BALTIMORE (WJZ) — Voters in Maryland’s first district have the power to create an all-blue Congressional delegation. Right now, Andy Harris is the state’s only Republican on Capitol Hill.

As political reporter Pat Warren reports, he’s facing a Democrat who is playing to win.

Republican Andy Harris speaks the minds of his constituents.

“Lemme read from letters and communications my office is getting from around my district,” he said.

One of those constituents wants to unseat him.

“As your Congressman, I’ll support any good idea that makes America a better place, no matter where it comes from,” said a Bill Tilghman ad.

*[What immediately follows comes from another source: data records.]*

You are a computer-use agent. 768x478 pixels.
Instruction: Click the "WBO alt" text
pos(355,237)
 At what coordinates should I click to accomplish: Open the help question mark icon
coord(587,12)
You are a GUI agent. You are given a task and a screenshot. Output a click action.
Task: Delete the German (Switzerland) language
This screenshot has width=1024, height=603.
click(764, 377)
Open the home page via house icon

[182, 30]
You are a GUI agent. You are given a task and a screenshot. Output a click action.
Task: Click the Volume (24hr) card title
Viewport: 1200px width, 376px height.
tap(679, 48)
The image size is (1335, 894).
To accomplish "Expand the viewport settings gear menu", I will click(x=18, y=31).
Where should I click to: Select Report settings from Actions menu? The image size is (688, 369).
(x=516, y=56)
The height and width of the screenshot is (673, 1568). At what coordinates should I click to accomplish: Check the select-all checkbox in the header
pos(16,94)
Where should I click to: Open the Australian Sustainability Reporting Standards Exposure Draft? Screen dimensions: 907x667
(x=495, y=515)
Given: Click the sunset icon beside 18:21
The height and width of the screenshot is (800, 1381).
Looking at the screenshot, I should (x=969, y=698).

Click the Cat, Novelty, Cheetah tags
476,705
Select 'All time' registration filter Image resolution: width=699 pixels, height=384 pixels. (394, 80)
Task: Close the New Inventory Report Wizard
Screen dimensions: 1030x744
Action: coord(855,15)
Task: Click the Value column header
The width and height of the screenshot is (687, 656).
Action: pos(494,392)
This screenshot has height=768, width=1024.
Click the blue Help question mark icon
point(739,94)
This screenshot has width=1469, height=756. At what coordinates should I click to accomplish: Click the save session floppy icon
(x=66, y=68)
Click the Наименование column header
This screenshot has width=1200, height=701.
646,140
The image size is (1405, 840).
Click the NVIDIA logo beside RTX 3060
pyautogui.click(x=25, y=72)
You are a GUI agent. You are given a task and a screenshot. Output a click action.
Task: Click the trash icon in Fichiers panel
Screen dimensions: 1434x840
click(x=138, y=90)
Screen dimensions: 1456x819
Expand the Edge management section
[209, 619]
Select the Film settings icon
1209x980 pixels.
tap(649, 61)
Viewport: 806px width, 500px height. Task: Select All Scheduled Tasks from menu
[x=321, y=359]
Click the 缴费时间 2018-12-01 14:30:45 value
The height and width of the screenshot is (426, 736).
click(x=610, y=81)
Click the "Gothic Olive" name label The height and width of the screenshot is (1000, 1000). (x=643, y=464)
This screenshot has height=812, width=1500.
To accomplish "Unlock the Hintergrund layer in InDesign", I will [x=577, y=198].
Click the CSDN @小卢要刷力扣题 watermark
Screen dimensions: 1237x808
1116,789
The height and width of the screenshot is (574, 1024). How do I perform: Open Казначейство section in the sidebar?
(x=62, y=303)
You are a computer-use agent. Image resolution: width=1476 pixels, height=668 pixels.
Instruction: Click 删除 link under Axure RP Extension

“The feedback has been very positive from that,” Tilghman said.

Tilghman is a newcomer to politics but his family is one of the oldest on the Eastern Shore.

Harris, the two-term incumbent, is a former state senator from Baltimore County.

“I’m actually glad we’re going to have a debate about the very important issues that face the nation in this district,” Harris said.

And what a district it is. District one encompasses parts of Carroll, Baltimore, Harford and Cecil counties and all of the eastern shore, a population of about 700,000.

“We’ve had town halls continuously; we do them both in person and over the telephones and we’re listening constantly. If anything, I think people are more frustrated with the policies that are coming out of the administration, that’s whether it’s healthcare, foreign policy, immigration,” Harris said. “It’s just one after another.”

With that frustration and 44% of district voters registered as Republicans, it seems likely Harris will retain his seat—but Tilghman sees a shift.

“44-40 and 16% independent. Sixteen percent of the people have self-identified as independents and that number has spiked in the last several years and that’s the number that tells us that something is different this time around,” he said.

A Democrat won the seat in 2008 but served just one term.

That was Frank Kratovil, who beat Harris in 2008 and then lost to him in the next election.

The deadline to register for the general election is October 14.

All of the Democrat Congressional incumbents won their primary elections. The general election is Nov. 4.